TASK INPUTS START
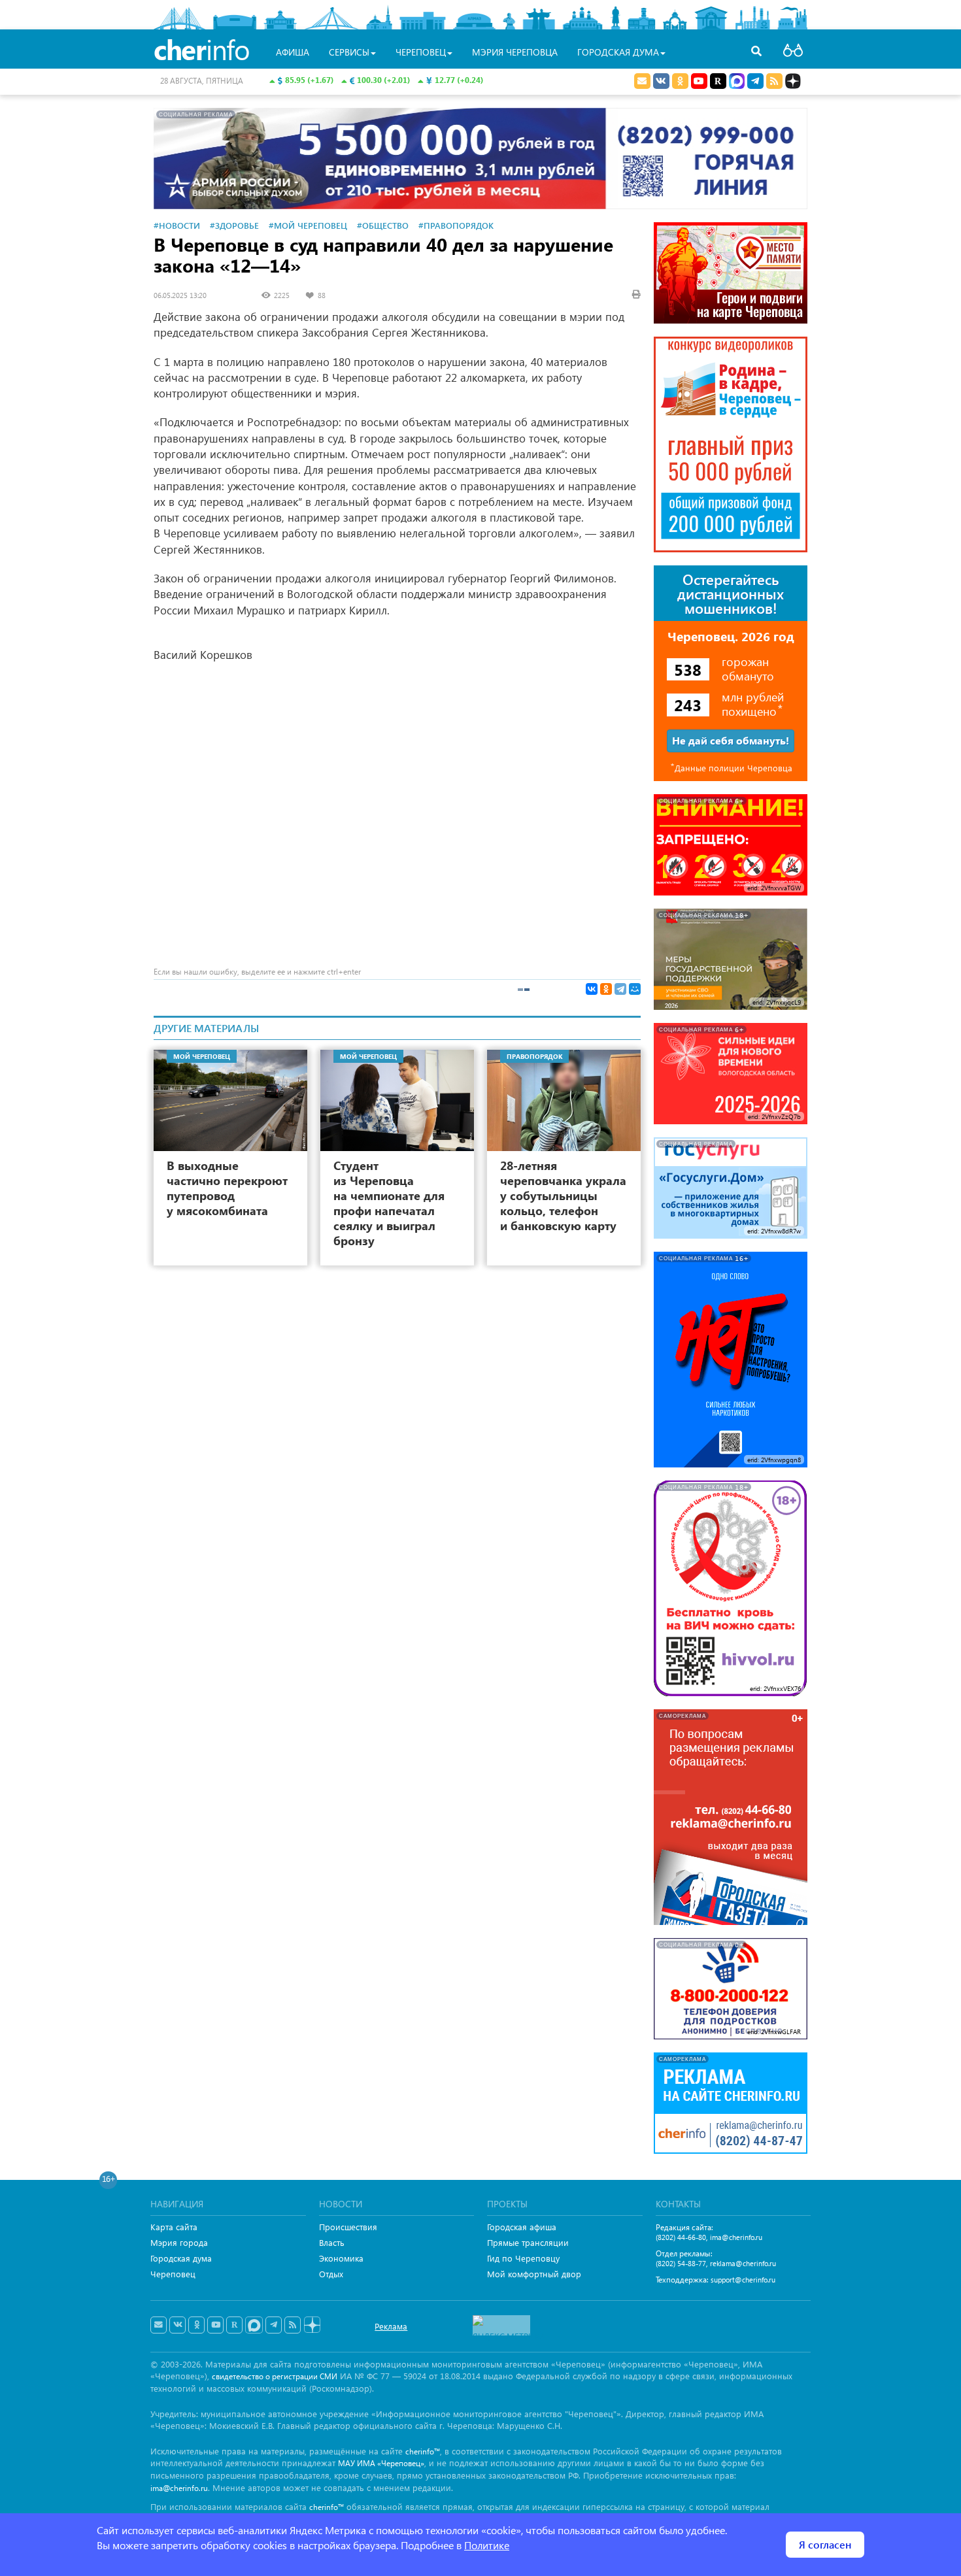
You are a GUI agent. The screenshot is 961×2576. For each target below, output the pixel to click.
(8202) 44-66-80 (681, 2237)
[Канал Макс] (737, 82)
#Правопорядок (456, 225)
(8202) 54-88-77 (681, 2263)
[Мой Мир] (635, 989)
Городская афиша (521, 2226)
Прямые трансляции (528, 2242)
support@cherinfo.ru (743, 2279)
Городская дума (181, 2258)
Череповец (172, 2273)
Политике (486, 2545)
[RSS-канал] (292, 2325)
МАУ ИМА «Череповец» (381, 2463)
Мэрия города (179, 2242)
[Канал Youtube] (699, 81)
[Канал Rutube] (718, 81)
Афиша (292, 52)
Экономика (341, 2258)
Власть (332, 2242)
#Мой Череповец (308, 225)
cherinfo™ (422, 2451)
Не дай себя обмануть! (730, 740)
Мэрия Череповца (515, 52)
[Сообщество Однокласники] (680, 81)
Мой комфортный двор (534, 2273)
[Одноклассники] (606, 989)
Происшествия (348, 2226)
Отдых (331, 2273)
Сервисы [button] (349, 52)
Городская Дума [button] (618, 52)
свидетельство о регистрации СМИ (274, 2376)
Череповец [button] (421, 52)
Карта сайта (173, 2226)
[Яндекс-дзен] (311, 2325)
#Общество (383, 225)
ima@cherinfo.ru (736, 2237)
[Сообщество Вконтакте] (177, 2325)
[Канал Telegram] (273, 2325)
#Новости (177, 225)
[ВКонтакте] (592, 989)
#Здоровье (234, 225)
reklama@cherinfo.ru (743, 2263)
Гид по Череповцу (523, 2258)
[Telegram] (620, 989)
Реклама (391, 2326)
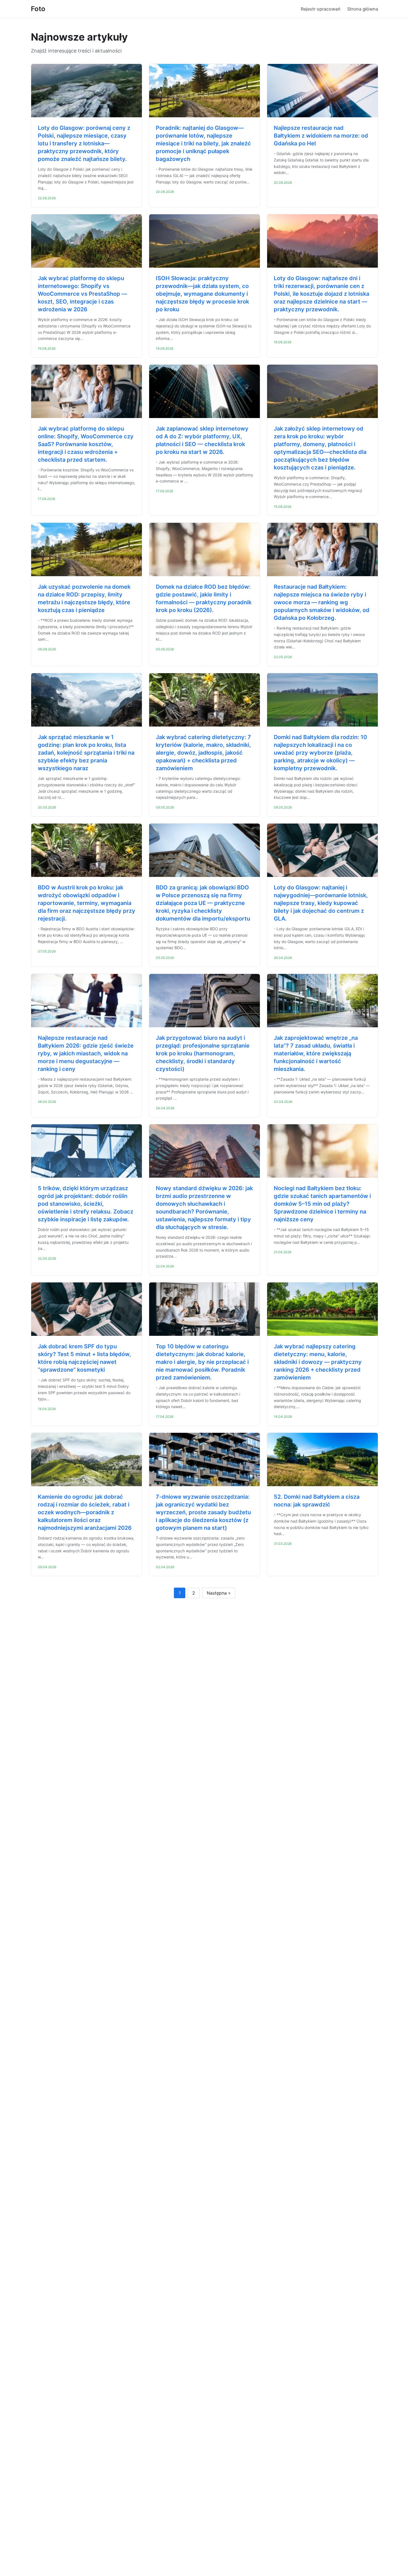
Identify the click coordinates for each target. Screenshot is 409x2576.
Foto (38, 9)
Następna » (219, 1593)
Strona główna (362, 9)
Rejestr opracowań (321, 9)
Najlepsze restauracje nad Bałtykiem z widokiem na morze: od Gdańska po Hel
TASK INPUTS END
● AIM OF THE TASK: Among the records above, repeat exactly the line with "[Одноклассники] (606, 989)", the line with "#Общество (383, 225)", and every line in between, and only those.

● SOLUTION FOR THIS EXERCISE:
[Одноклассники] (606, 989)
Происшествия (348, 2226)
Отдых (331, 2273)
Сервисы [button] (349, 52)
Городская Дума [button] (618, 52)
свидетельство о регистрации СМИ (274, 2376)
Череповец [button] (421, 52)
Карта сайта (173, 2226)
[Яндекс-дзен] (311, 2325)
#Общество (383, 225)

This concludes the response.